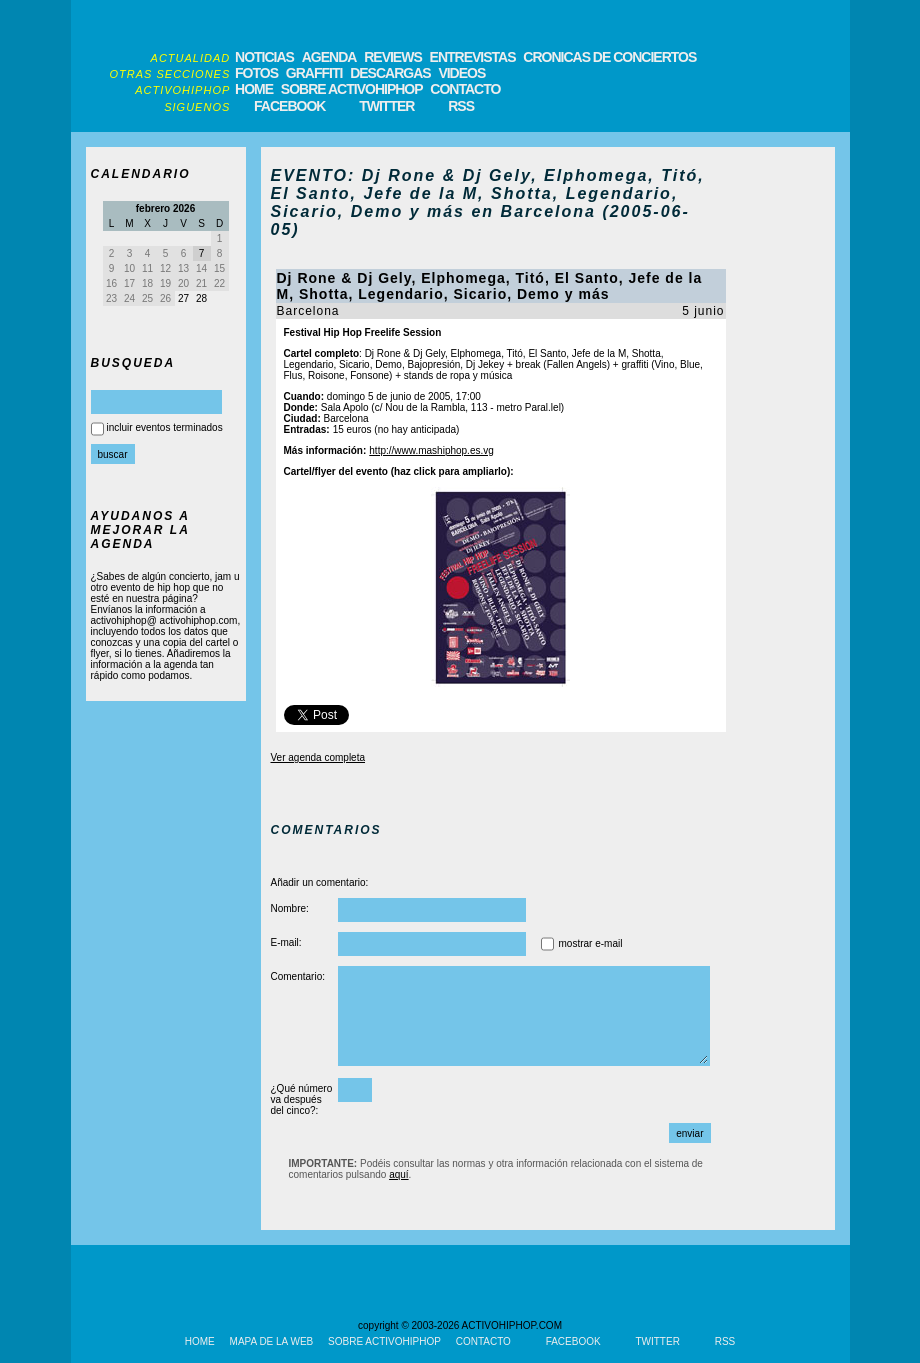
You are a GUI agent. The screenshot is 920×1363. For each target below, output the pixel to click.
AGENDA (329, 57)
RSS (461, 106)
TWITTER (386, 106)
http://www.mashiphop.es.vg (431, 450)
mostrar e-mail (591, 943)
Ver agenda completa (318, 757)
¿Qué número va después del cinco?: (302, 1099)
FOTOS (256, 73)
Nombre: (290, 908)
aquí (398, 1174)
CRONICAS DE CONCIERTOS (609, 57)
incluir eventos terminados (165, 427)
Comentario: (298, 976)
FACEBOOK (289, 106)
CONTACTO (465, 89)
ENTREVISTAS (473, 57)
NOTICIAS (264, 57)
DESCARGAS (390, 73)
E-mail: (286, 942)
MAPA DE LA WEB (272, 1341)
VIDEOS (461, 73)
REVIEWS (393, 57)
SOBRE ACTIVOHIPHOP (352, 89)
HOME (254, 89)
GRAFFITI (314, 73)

□ □ □ □ □ □ □

* Task instructions: Copy the listing word for word, from the line containing "http://www.mashiphop.es.vg (431, 450)" through its final line, including both.

* Exercise output:
http://www.mashiphop.es.vg (431, 450)
mostrar e-mail (591, 943)
Ver agenda completa (318, 757)
¿Qué número va después del cinco?: (302, 1099)
FOTOS (256, 73)
Nombre: (290, 908)
aquí (398, 1174)
CRONICAS DE CONCIERTOS (609, 57)
incluir eventos terminados (165, 427)
Comentario: (298, 976)
FACEBOOK (289, 106)
CONTACTO (465, 89)
ENTREVISTAS (473, 57)
NOTICIAS (264, 57)
DESCARGAS (390, 73)
E-mail: (286, 942)
MAPA DE LA WEB (272, 1341)
VIDEOS (461, 73)
REVIEWS (393, 57)
SOBRE ACTIVOHIPHOP (352, 89)
HOME (254, 89)
GRAFFITI (314, 73)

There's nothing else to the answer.